**Prompt**
Your answer should be only the lines below from the one with "Click Clear Recipient List button" to the one with "Click the red Retro Board app logo", repeated exactly, ends included.

━━━

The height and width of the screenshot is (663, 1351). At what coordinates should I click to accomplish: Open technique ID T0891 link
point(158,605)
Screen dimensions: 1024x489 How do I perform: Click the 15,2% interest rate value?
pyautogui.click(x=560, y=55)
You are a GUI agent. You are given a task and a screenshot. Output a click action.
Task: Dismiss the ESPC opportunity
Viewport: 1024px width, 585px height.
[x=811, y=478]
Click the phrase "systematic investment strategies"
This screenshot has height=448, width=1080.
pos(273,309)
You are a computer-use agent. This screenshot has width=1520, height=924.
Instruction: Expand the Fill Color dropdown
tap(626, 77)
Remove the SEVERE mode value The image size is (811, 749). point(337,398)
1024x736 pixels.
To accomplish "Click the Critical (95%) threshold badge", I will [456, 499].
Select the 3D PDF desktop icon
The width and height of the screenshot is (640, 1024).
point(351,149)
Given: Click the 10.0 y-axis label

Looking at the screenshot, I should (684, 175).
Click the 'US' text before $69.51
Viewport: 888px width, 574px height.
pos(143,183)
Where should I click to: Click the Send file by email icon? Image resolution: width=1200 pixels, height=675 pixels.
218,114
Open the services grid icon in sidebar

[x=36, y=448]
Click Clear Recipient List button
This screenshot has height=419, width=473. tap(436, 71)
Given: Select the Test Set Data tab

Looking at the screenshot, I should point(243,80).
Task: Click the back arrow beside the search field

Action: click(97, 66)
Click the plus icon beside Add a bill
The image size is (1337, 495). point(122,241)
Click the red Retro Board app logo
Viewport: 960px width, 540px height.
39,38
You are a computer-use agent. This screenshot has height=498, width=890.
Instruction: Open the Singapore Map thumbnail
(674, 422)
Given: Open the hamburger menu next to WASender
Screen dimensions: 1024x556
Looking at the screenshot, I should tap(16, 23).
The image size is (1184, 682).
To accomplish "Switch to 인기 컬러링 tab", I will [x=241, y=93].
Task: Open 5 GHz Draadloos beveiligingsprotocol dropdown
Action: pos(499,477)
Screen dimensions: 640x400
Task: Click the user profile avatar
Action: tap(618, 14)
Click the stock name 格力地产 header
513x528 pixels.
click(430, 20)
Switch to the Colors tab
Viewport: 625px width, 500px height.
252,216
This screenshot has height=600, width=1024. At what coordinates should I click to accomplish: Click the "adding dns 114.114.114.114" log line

━━━

**Written response**
Click Clear Recipient List button
This screenshot has height=419, width=473. tap(436, 71)
Given: Select the Test Set Data tab

Looking at the screenshot, I should point(243,80).
Task: Click the back arrow beside the search field

Action: click(97, 66)
Click the plus icon beside Add a bill
The image size is (1337, 495). point(122,241)
Click the red Retro Board app logo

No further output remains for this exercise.